U.S. manager BRUCE ARENA:
FIFA World Cup 2006 Draw Conference Call
Leipzig, Germany
December 9, 2005

Opening comments:
“We’re excited to learn about our opponents for the World Cup, and now the business of preparing our team begins. Obviously, we are in a group with some outstanding teams, in fact all three of them. Czech Republic, is your No. 2 ranked team in the world, Italy is the seeded team in the group, and Ghana is coming off a terrific campaign in Africa and playing in their first World Cup.  On the surface it looks like a very strong group, as was the group we played in 2002. We look forward to the challenges, and we will eagerly begin our preparations for the World Cup.”

On the strengths and weaknesses of the USA’s opponents:
“First of all, be fair to me that I received the draw a couple hours ago and I haven’t been researching, actively, the three teams. Starting with the Czech Republic: They have an outstanding goalkeeper in (Petr) Cech, who plays for Chelsea. If (Pavel) Nedved is playing, he’s one of the top midfielders in the world. (Jan) Koller, who has been injured, is an outstanding striker. So those three players in themselves are outstanding players. As a matter of fact, I believe I had Nedved on my Player of the Year ballot in 2004. Italy, obviously, has a strong goalkeeper. (Gianluigi) Buffon is one of the best in the world. (Alessandro) Nesta is one of the best centerbacks in the world. (Francesco) Totti is an outstanding attacking player. And you know the Italian team, with the experience and the number of players seeing first-team football in Italy, they have a huge stable of players. They’re going to be a team that’s going to be very difficult to play against. Ghana I don’t know a whole lot about. I know Michael Essien is an outstanding midfielder for Chelsea. We will certainly dedicate the next couple of months to getting a little bit more familiar with these opponents.”
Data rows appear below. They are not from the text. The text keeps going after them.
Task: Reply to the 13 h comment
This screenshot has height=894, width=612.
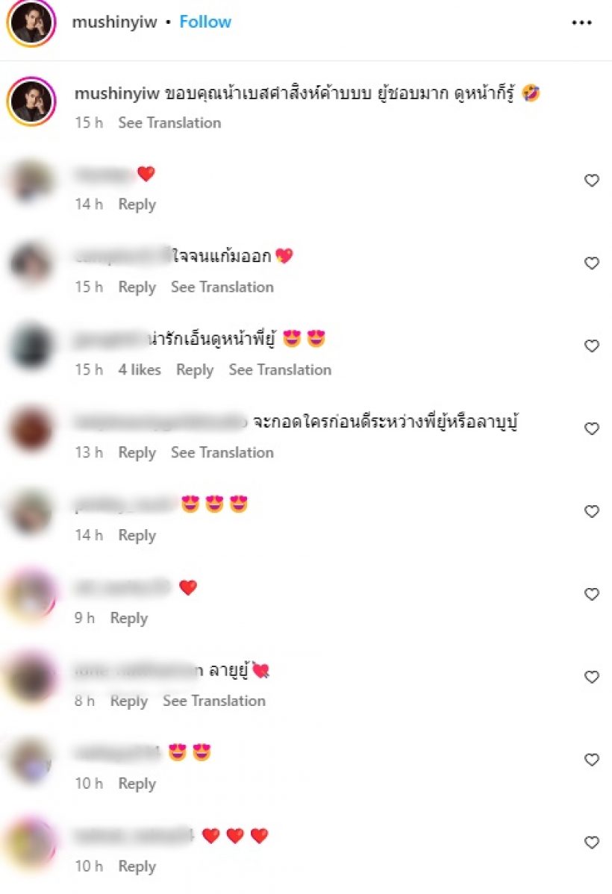Action: coord(137,453)
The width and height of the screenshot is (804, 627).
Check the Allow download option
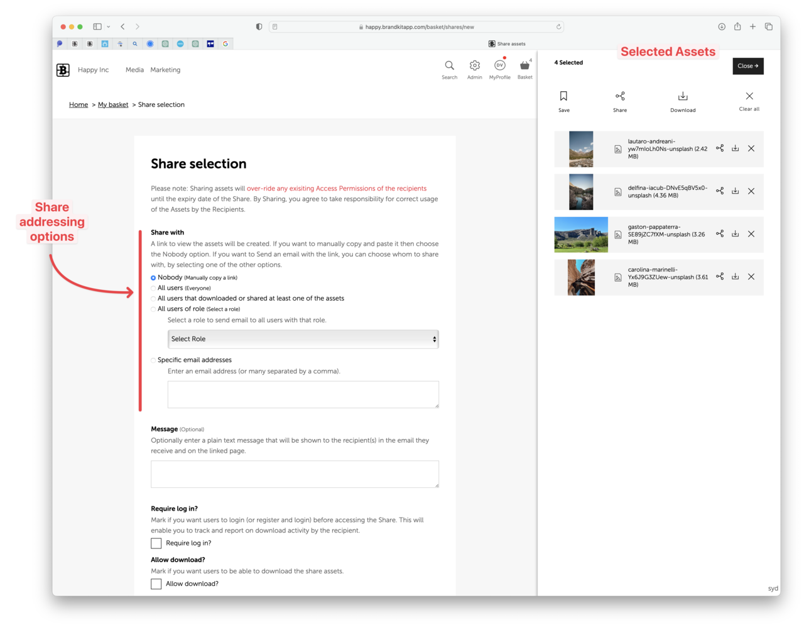(x=156, y=584)
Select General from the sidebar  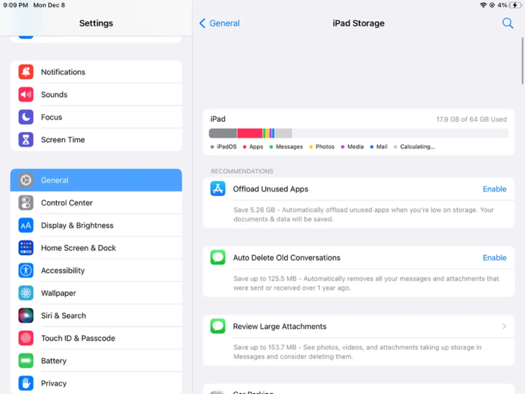[x=96, y=180]
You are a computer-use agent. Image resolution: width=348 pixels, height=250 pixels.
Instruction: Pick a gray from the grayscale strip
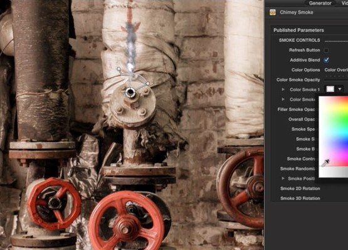(x=334, y=172)
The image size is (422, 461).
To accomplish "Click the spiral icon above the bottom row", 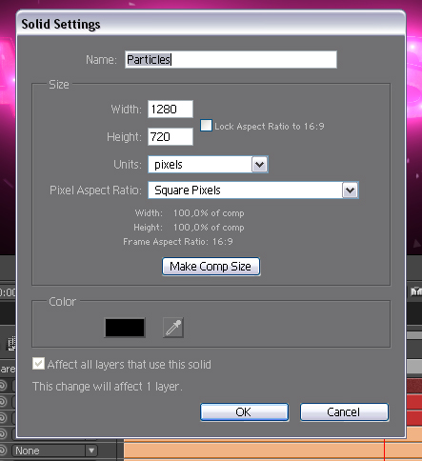I will click(x=3, y=433).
On where the U.S. might have advantages:
“Again, I think you need to appreciate the fact that we’ve gotten this draw a couple of hours ago. I haven’t spent a whole lot of time studying all of these teams. The most important thing between now and June 12 is that we have a healthy team, a good roster and are playing well in good form. Then, when we show up on June 12 we’ll present problems to our opponents as well as they will to us. However, I don’t know what lies ahead for our teams in terms of the fitness of some players and everything else. We are simply going to concentrate on getting our team as strong as we possibly can so when we step on the field June 12 with the confidence that we can beat the Czech Republic. If we do that, there are a number of problems we can present to any team in our group.”

On whether knowing the World Cup opponents dictates who the U.S. plays friendlies against:
“No. If we get an opponent that happened to be in some way similar to these opponents, fine. All we’re trying to do is prepare our team, play good opponents and put them in good games. That’s the most important criteria as opposed to spending a lot of time and energy in trying to say that a team is similar to one of the three teams we’ll be playing in the World Cup. That is, generally, a wasted exercise.”
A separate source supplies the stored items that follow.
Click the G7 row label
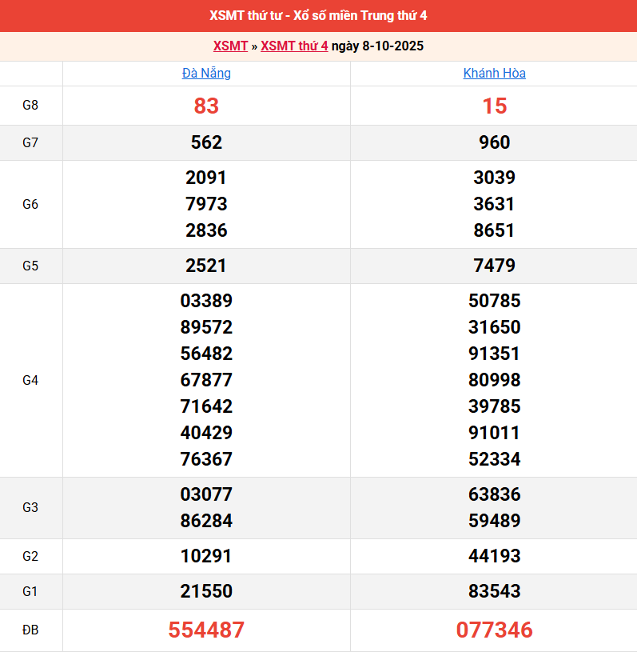637x652 pixels. pos(30,143)
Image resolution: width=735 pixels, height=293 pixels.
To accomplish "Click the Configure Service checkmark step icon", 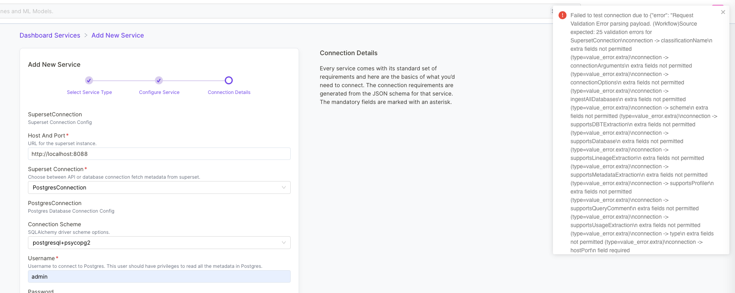I will coord(159,80).
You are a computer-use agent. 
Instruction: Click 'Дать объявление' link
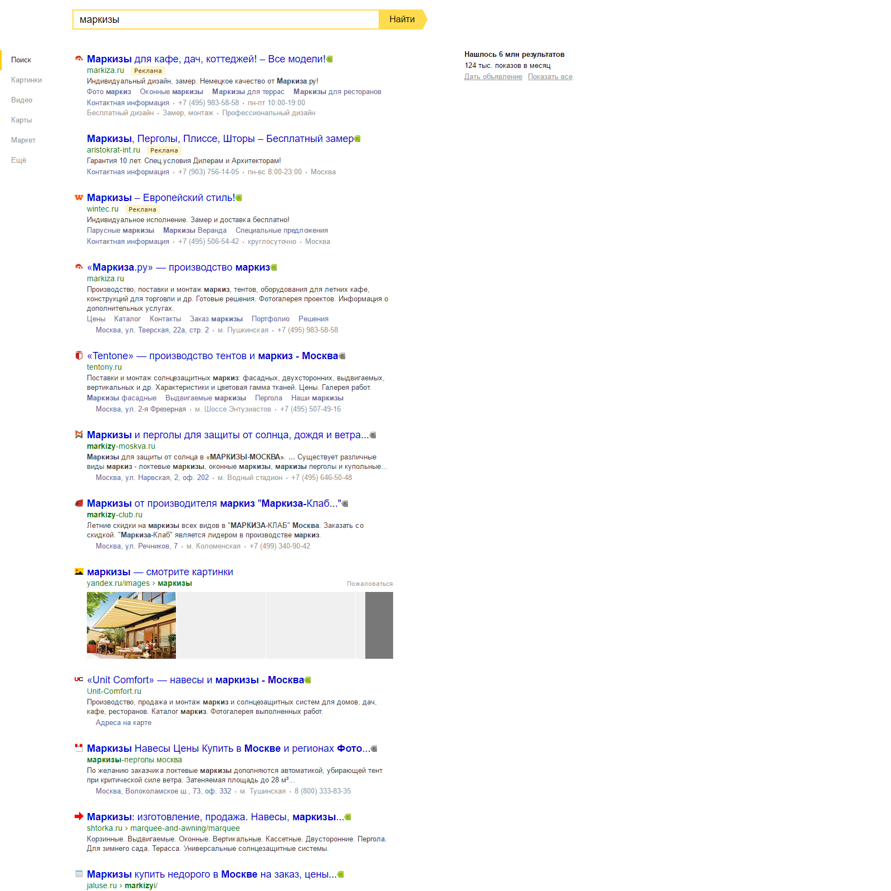493,77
On the importance of having players who have made it into the second round and quarterfinals of a World Cup:
“I think that’s important because if you ever pay any attention to the so-called experts and the press in trying to predict which group is strong and which group isn’t and who the favorites are and who aren’t, it’s a futile exercise. Our experience in the last World Cup showed us simply that if we prepare our team and are ready to play, we can compete with any team in the World Cup. That’s what our preparation will be this time around and we have a lot more experience to lean on this time than we did in 2002.”

On what was going through his mind as the draw was unfolding:
“I’m not disappointed. I expected us to be drawn into a difficult group. I really didn’t want to play in Brazil’s group, and probably not in Argentina’s group and, in some ways, maybe not in Germany’s group. For the most part, those wishes were met. However, we did know that it was going to be difficult.”

On the opening game being four days into the tournament:
“That’s a plus because we need to travel the furthest – perhaps with the exception of Ghana - to get to Europe. We see two European opponents that are fairly local to Germany. We have a little bit of travel so we have a little bit more time to get settled in and help us in our final preparations.”

On how far the U.S. has advanced since 1990:
“That’s what we’re going to find out. That will be an interesting side story in this competition. I was in Italy in 1990 and I can promise you that we were not at all competitive with these countries. It will be interesting to see, this time around, how much progress we’ve made. My sense is we’ve made a lot of progress. It will be fun for me, personally, to see, because I sat in the stands in Italy and shook my head. Not to disrespect the performance of our players but it was so obvious to me at that point and time that we had a long way to go and 16 years later we get to replay these matches, so it’ll be interesting to see where we are.”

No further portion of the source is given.